_Written problem_:
Answer these about the passage below on the UNIFAC–IL model:
1. In the first desulfurization study, how many cation skeleton groups were included?
2. The larger dataset had experimental data for how many ILs?
3. The larger extension predicted how many ternary LLE systems for verification?

_Passage shown_:
The UNIFAC model is an efficient and practical thermodynamic prediction model based on GC methods. By knowing the groups in the mixture and the related group parameters, it can accurately calculate the activity coefficient of molecules in the system. Currently, the UNIFAC models for IL-involved systems (also known as the UNIFAC–IL model) have successfully fitted a large number of interaction parameters in the literature and have been widely used in IL screening or design for many typical separation processes.


By adopting the group decomposition method in Figure 3.2c, Song et al. [10] successfully extended the UNIFAC model to the extraction of desulfurization systems. They used thiophene, alkanes (hexane, heptane, octane), aromatics (benzene, toluene, ethylbenzene), and cycloalkanes (cyclopentane, cyclohexane, cycloheptane) to regress UNIFAC interaction parameters between solute groups and IL groups based on experimental γ. This included 7 cation skeleton groups, 13 anion groups, and 7 conventional groups. They explicitly provided the AARD between experimental γ and model-calculated γ for various solutes, followed by external validation by predicting the LLE behavior of 171 systems. The low AARD values during γ calculations and small root-mean-square deviation (RMSD) during LLE predictions fully demonstrate the reliability of the obtained model. Inspired by this encouraging result, they subsequently proposed a larger extension. They compiled a dataset of experimental γ data for 83 molecular solutes in 214 ILs, totaling 39 358 data points. These 83 solutes included various types of conventional molecular species such as alkanes, cycloalkanes, aromatics, olefins, ketones, alcohols, ethers, ketones, sulfur compounds, nitrogen compounds, and water, while the 214 ILs were from 9 cation families and 29 anion families. Therefore, the UNIFAC–IL extension results covered 21 conventional main groups, 9 cation skeleton groups, and 29 anion groups. Due to the fact that ILs were divided into independent cation skeletons, anions, and substituent groups, the UNIFAC–IL model could cover most ILs, and molecular solutes involved in relevant studies. Meanwhile, they also provided the AARD between experimental and calculated γ for various solutes and predicted a total of 860 ternary LLE systems and 99 ternary VLE systems for verification. These analyses demonstrate the predictive performance of the UNIFAC–IL model for different types of systems.

_Provided records_:
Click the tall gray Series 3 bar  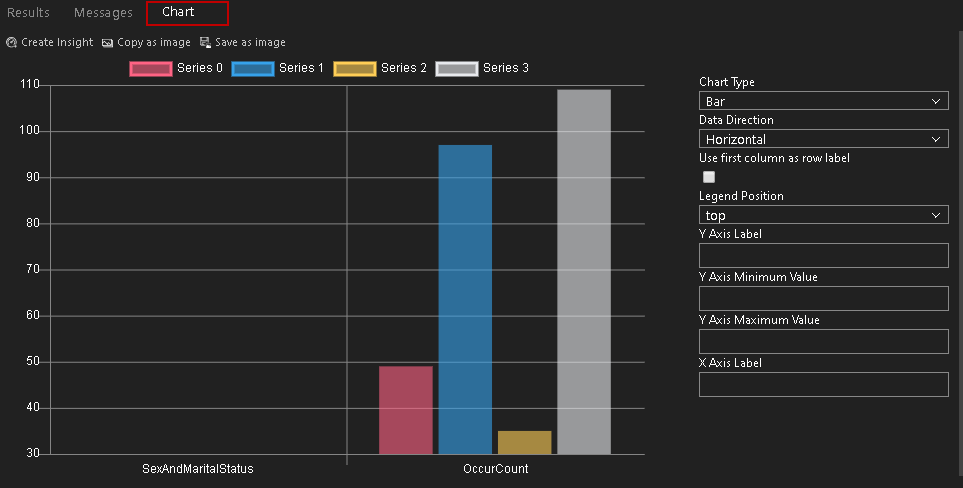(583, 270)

* * *

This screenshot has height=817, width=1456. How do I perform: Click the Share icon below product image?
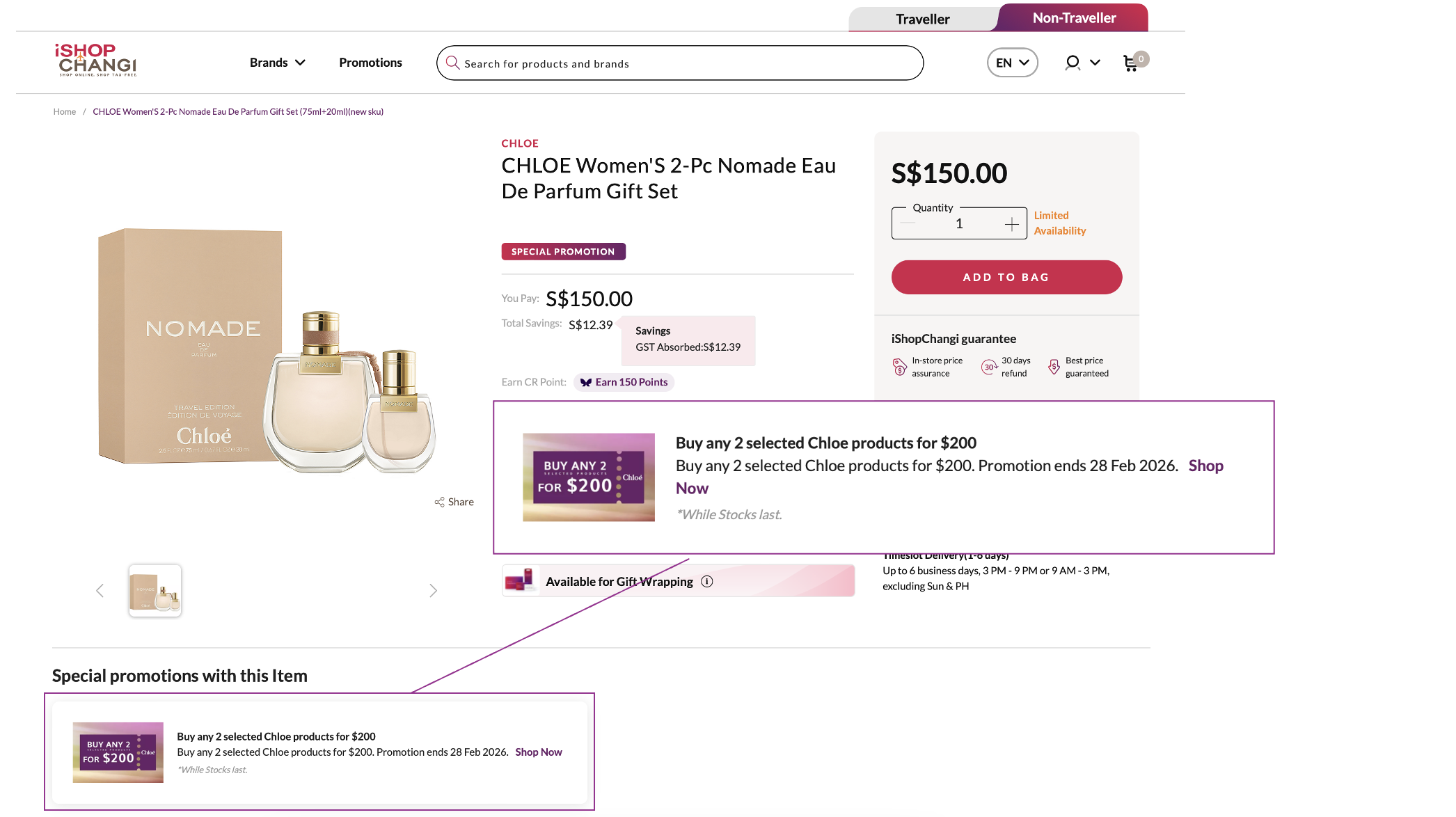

_Completed task_:
1. 7
2. 214
3. 860